Se o nosso irmão do CACP pensasse assim: ‘Puxa Deus poderia ter feito uma arca para salvar as crianças, mas preferiu animais!?’ Seria também um questionamento recorrente da justiça invocada contra a condenação eterna das crianças!!

Outros exemplos bíblicos poderiam ser citados, como quando Deus mandou matar todos das cidades na jornada à Canaã, Jerusalém em 70, etc. Alguns argumentam que nesses casos as crianças foram salvas, mas qual a base bíblica para afirmarem isso? Nenhuma!!!

A doutrina da Queda não conclui a questão, segundo meu irmão em Cristo, Pr. João Flávio, pois será necessário ainda o crescimento para justificar a condenação uma condenação justa (!). Porém, ele esquece que a morte física é análoga da morte espiritual da Queda e subsequentemente condenação. Por isso “todos morrem” (Rm 5.12). Por não se lembrar disso, talvez, ele faz a objeção inócua: “No caso de um infante não-eleito que morre ao nascer, seria ele condenado pelo pecado herdado de Adão, mesmo sem ter chegado à idade madura?” Ora, se o infante morreu, morreu por que?

Por fim, ele comete uma falta de atenção em uma citação bíblica da postagem:

“Com todo respeito a Calvino, Jesus deixou claro que a salvação das crianças que não atingem a idade da razão nada tem que ver com eleição arbitrária ou predestinação incondicional. Em Mateus 18.2,3 está escrito: “E Jesus, chamando uma criança, a pôs no meio deles e disse: Em verdade vos digo que, se não vos converterdes e não vos fizerdes como crianças, de modo algum entrareis no Reino dos céus”.

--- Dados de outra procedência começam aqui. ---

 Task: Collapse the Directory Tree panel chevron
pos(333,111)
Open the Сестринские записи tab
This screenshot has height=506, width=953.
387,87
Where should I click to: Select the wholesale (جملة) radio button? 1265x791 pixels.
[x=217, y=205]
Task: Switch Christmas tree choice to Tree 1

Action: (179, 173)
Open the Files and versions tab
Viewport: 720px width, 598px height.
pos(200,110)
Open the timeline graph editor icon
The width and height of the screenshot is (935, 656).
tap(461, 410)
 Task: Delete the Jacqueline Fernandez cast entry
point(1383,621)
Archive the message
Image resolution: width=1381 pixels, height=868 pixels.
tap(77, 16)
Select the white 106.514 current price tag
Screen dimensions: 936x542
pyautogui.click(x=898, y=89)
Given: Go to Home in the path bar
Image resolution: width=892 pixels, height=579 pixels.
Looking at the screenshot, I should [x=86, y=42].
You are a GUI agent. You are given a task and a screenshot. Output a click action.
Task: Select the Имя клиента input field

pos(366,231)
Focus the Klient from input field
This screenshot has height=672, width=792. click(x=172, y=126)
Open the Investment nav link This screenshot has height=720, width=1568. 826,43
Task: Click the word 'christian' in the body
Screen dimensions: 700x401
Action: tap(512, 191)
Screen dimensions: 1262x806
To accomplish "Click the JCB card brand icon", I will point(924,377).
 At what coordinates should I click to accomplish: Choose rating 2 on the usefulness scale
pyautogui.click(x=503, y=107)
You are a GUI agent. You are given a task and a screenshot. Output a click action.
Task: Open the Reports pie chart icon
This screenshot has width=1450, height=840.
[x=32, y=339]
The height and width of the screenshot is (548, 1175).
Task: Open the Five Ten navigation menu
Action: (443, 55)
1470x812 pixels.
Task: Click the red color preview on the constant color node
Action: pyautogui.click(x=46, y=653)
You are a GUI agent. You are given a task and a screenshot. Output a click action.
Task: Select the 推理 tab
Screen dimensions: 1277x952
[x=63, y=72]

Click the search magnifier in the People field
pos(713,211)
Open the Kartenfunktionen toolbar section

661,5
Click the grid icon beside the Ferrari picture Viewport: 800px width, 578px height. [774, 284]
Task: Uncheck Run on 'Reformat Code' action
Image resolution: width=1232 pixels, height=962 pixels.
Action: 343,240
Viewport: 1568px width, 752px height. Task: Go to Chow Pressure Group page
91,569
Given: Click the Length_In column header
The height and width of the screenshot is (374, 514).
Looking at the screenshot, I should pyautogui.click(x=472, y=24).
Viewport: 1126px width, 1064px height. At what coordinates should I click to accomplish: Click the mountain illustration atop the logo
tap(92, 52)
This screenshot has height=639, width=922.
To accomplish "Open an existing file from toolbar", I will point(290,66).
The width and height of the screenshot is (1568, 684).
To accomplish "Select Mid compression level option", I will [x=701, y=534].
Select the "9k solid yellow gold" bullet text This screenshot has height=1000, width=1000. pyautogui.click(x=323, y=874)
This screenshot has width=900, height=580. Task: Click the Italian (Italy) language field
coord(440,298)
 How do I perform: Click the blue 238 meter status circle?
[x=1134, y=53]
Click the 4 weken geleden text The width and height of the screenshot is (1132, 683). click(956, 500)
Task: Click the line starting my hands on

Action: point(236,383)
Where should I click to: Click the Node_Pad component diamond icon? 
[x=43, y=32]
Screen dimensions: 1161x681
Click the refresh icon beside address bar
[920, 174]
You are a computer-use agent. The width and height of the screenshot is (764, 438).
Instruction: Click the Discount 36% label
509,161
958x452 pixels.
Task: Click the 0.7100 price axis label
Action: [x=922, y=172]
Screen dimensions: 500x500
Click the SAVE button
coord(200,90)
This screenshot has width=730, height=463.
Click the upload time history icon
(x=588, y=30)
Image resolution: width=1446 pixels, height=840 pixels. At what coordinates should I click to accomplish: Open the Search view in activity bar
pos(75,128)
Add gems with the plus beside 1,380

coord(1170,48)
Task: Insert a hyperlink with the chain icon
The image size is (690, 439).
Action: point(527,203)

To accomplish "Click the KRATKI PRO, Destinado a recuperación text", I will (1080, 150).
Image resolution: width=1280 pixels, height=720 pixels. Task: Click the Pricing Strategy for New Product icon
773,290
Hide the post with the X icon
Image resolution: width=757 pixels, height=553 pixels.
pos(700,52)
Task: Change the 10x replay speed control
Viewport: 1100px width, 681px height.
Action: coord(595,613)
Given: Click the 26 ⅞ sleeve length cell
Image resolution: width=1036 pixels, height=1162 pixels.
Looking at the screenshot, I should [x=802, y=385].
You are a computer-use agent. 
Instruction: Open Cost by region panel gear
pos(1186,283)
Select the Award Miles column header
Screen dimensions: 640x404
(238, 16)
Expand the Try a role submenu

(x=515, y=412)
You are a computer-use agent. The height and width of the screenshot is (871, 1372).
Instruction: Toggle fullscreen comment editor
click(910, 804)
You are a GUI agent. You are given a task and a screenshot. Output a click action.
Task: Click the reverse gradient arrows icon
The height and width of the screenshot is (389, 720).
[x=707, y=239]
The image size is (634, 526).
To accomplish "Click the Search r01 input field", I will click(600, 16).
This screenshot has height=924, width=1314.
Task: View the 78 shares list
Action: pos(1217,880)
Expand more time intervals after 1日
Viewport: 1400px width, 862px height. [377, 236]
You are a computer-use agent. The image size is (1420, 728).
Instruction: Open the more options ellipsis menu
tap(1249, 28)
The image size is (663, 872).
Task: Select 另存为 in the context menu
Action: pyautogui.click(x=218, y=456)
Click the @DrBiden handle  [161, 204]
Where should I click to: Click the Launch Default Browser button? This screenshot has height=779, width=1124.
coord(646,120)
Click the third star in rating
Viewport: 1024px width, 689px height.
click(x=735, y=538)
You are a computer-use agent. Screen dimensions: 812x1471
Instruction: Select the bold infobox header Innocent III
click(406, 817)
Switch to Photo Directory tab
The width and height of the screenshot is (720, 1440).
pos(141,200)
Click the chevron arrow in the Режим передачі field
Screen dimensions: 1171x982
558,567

Com todo respeito ao João Flávio Martinez, o problema é que esse texto tem um contexto. No versículo seis (6), três adiante que citou, Jesus mostrou que o caso em mira não pode ser citado para crianças que não atingiram a idade da razão. Pois Jesus disse:

“Mas qualquer que escandalizar um destes pequeninos que creem em mim [...]” (Mt 18.6).

Sobre o texto de Mateus 19.14, aí sim, temos um exemplo melhor para o tema. Com base nesse, J. C. Ryle também diz que, por causa dessa passagem, podemos esperar sem dúvida a salvação de todas as crianças (Meditações no Evangelho de Matheus, p. 157).

  • Porém, na minha limitada visão, Jesus não está dizendo que todas as crianças serão salvas. Ele está dizendo que as crianças que são levadas a ele, mesmo não sabendo quem é o Senhor, é que serão salvas. Creio que, apenas os filhos dos cristãos serão salvos, e dos que levam seus filhos e outras crianças ao Senhor Jesus.


Estou com o  Sínodo de Dort nesse ponto, por causa da doutrina bíblica da aliança.

“[...] os pais que temem a Deus não devem ter dúvida da eleição e salvação de seus filhos, que Deus chama desta vida ainda na infância.” (Artigo 17).